Görev 1 »
Dijital ebeveynlik söyleşisi metnine göre "Dijital ebeveynlik" terimi hangi yıldan beri kullanılıyor?
Görev 2 »
Dijital ebeveynlik söyleşisi metnini kaldığı yerden sürdürün.

İstiklal Üniversitesi Youtube Kanalı üzerinden yürütülen
söyleşi, KİÜ KAGEM Müdürü Dr. Öğr. Üyesi Yasin Demir'in moderatörlüğü ve Batman
Üniversitesi Psikoloji Bölümü'nden Dr. Öğr. Üyesi Abdullah Manap'ın konuşmacı
olarak katılımıyla gerçekleştirildi.
Dijital ebeveynlik kavramı, dijital ebeveynliğin boyutları
gibi konuların ele alındığı söyleşide, dijital dünyanın çocuklar açısından
fayda ve zararları ile anne-babalara düşen sorumluluklar hakkında bilgiler
aktarıldı.
Söyleşide konuşan Dr. Öğr. Üyesi Abdullah Manap, "Dijital
ebeveynlik" teriminin 2009 yılından itibaren kullanılmaya başlandığını ifade
ederek, özellikle covid-19 süreciyle de önemini artırdığını belirtti. Konuya
ilişkin, iletişim ve medya, bilgisayar öğretimi ve teknolojileri ile eğitim
bilimcileri gibi farklı disiplinler tarafından kıymetli araştırmalar
yapıldığını kaydeden Manap, "Dijital ebeveynlik, aslında anne ve babaların
çocuklarının kullandığı dijital teknolojilerin risk ve fırsatlarının farkında
olması demektir. Dolayısıyla, anne ve babalar çocukların problemli
kullanımlarını göz ardı etmemeli, onları dijital dünyada kontrol edebilmeli ve
onlara olumlu rol model olmalıdır" diye konuştu.
Manap'ın, ebeveynlere tavsiyeleri ve konuşmasından satır
başları şöyle:
"Öncelikle şunu söylememiz gerekiyor, 0-2 yaş grubuna kadar
hiçbir çocuk ekrana maruz bırakılmamalı. Anne babalar bu süreçte çocuklarını
dijital ekrandan uzak tutmalı ve bu yönde büyük sorumlulukları var. Fakat özellikle
covid-19 sürecinde şunu da daha iyi gördük ki, dijital araçlar hayatımızın bir
gerçeği ve çocukları bundan soyutlayamayız. Çocuklarımız derslerini bile
dijital araçlar üzerinden aldılar. Dolayısıyla ebeveynler bu cihazları nasıl
kullanacaklarını çocuklarına öğretirken, onların bağımlı olmasını da
önleyebilmeli.
Çocuklar dijital araçlar kullanırken, aktif ekran kullanımı
veya pasif ekran kullanımı tercihlerinde aktif ekran kullanımına teşvik
edilmelidir. Mesela çocuğumuz derslerini yapmış ve sorumluluklarını yerine
getirmiş. Onu yarım saat telefon ya da tablet kullanımıyla ödüllendireceğiz.
İşte bu ödülü verirken onun kişisel gelişimine katkı yapabilecek ve ekranı
aktif olarak kullanabileceği bir oyunla ödüllendirmeliyiz. Yani çocuk dijital
araç kullanımlarında izleyici değil, kullanıcı olmaya yönlendirilmeli.

Verilen liste »

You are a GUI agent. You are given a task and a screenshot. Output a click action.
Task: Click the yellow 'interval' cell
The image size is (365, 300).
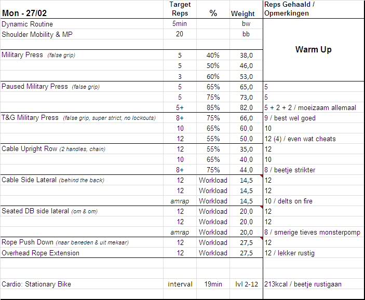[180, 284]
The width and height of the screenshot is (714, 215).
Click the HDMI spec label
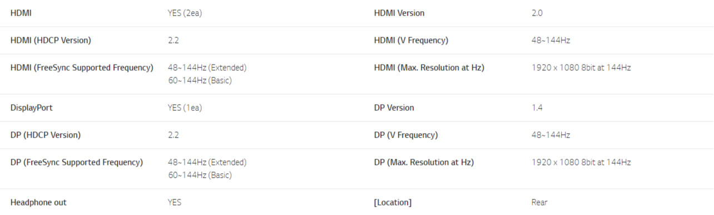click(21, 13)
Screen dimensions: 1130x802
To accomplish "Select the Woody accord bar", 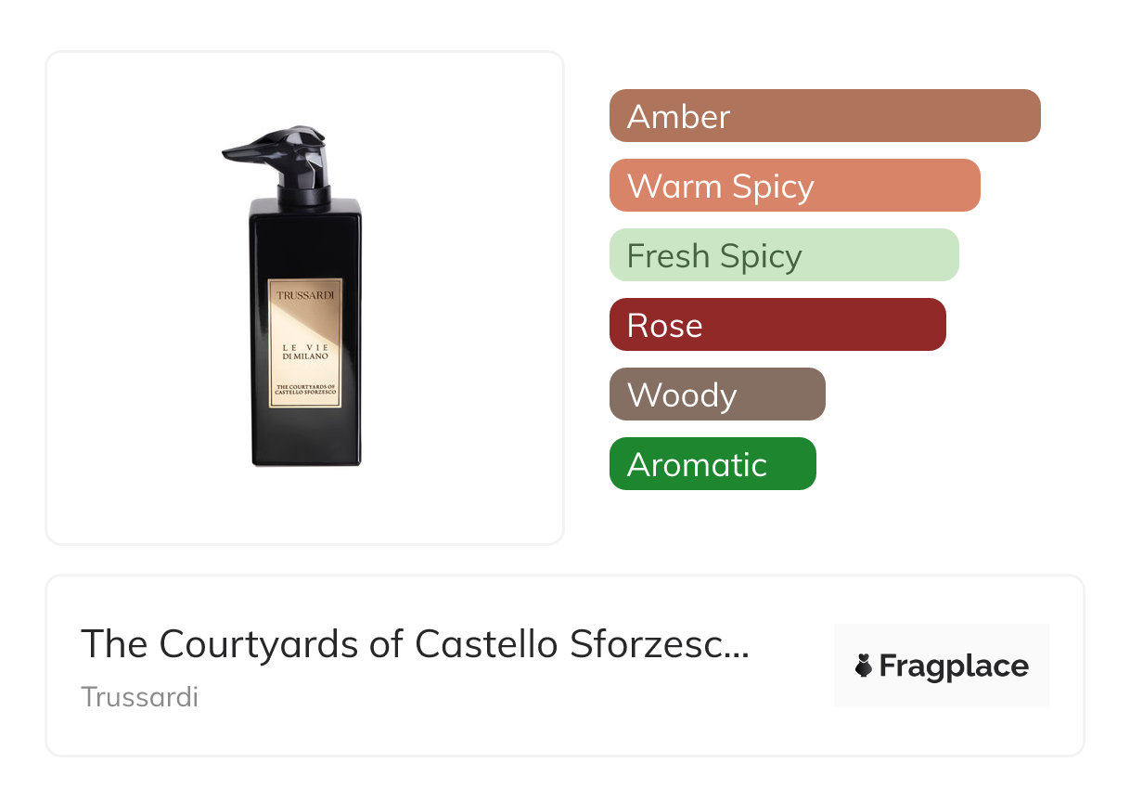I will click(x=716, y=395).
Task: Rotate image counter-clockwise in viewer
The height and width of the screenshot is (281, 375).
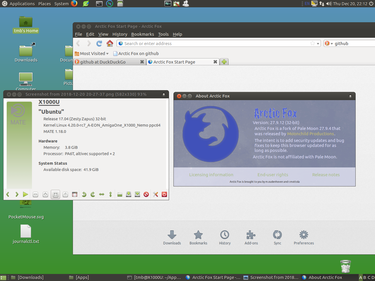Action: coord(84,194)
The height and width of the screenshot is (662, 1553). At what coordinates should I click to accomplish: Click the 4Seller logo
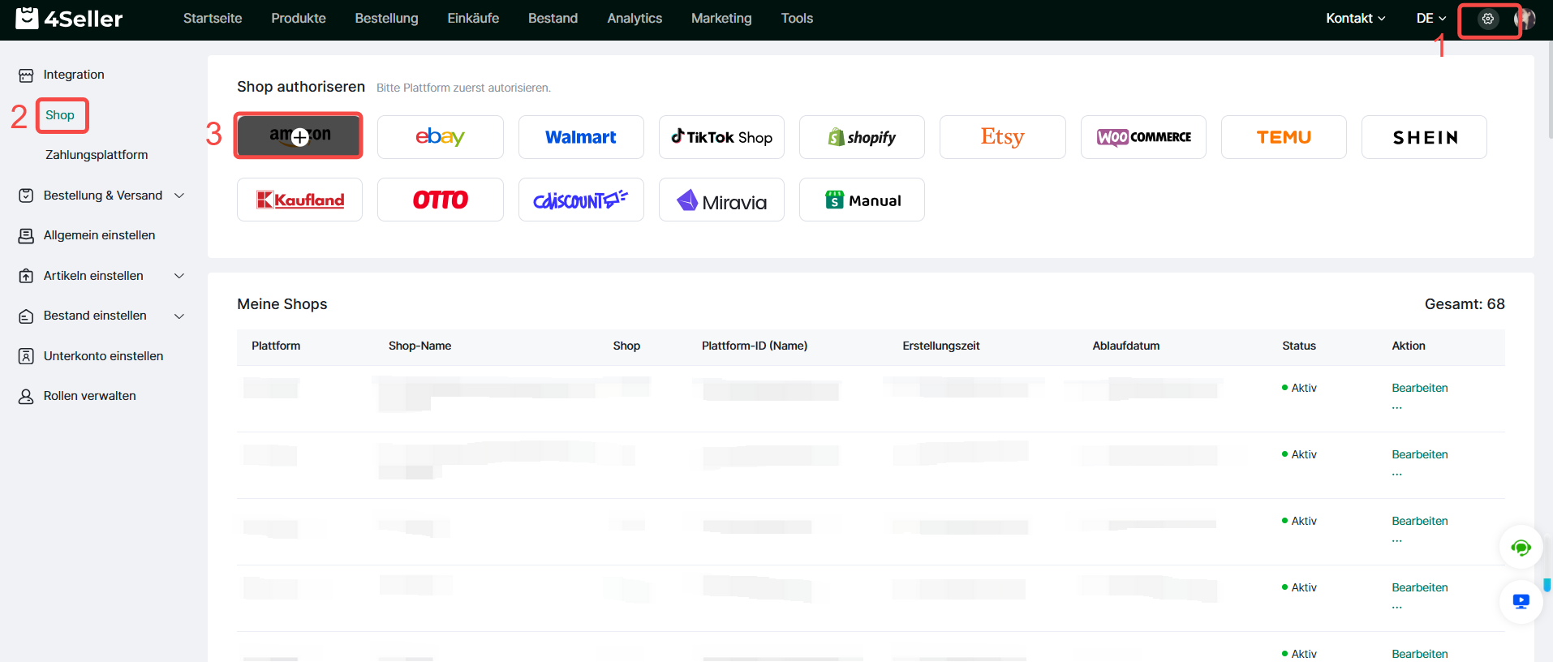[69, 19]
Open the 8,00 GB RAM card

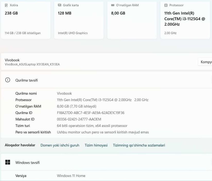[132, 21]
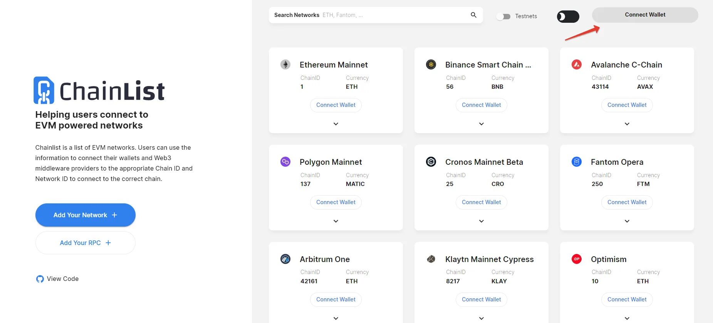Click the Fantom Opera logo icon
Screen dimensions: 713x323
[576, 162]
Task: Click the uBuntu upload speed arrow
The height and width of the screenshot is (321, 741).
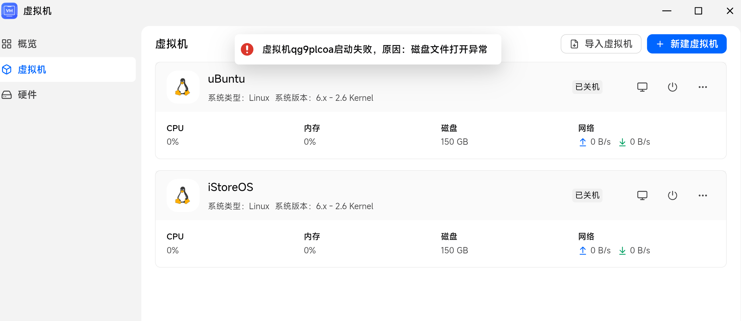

Cevap 1 »
2009 yılından beri.

Cevap 2 »
Tabi dijital ebeveynliğin boyutları var. Bunlar verimli
kullanım, risklerden korunma, olumlu-olumsuz model olma, ihmal ve yeniliklere
açık olma gibi boyutlarda ele alınmakta.
Verimli kullanım dediğimizde cihazın dersler için
kullanılması gibi,bir bilgiye dijital araçlar üzerinden ulaşılması, faydalı
bilgi paylaşımı gibi konular sayılabilir. Risklerden korunma ise, kontrol ve
gözetim durumudur. Bu süreç ergenlik dönemine kadar çok önemlidir. Çünkü
çocuklar oyun oynadığında çocuğunuzun yaşına uygun olmayan bir reklamla
karşılaşabilirler. Bu noktada mesela ben
çocuğuma böyle bir reklamla karşılaştığında telefonu ters çevirmesini öğrettim.Yani
ebeveynler de çocuklarına bu tür alışkanlıklar kazandırabilirler, karşılaşılan
her reklam ya da görselin, çocuk için faydalı olmayacağını onlara öğretmeliler.
Diğer yandan ebeveynler çocuklarıyla iletişim kanallarını açık tutmalı. Örneğin
çocuklar dijital ortamda zorbaca davranışa maruz kalabiliyor. Bu noktada ebeveynler
dikkatli ve çocuklarıyla iletişim halinde olmalıdırlar.
Burada dijital bağımlılık konusuna da değinmek istiyorum.
Şunu unutmamalıyız ki bir çocuğun en önemli rol modeli anne ve babadır. Eğer
çocuk dijital bağımlı oluyorsa, bunun nedenleri arasında ebeveynin kendi
davranışı da vardır. Yani anne-baba dijital araçlar nedeniyle çocuğuna ilgisiz kalmamalı.
Bağımlı olan ebeveynin çocuğunun da bağımlı olabileceği unutulmamalı. Dolayısıyla
anne ve babalar dijital araçlar kullanırken, kendi kullanım sürecini de kontrol
etmeli. Çünkü sizin fazla kullanım yaptığını gören çocuk da bağımlı olacaktır."
Dr. Öğr. Üyesi Yasin Demir'in de görüş ve değerlendirmeleri
ile katkı sağladığı söyleşi, soru-cevaplar ile son buldu.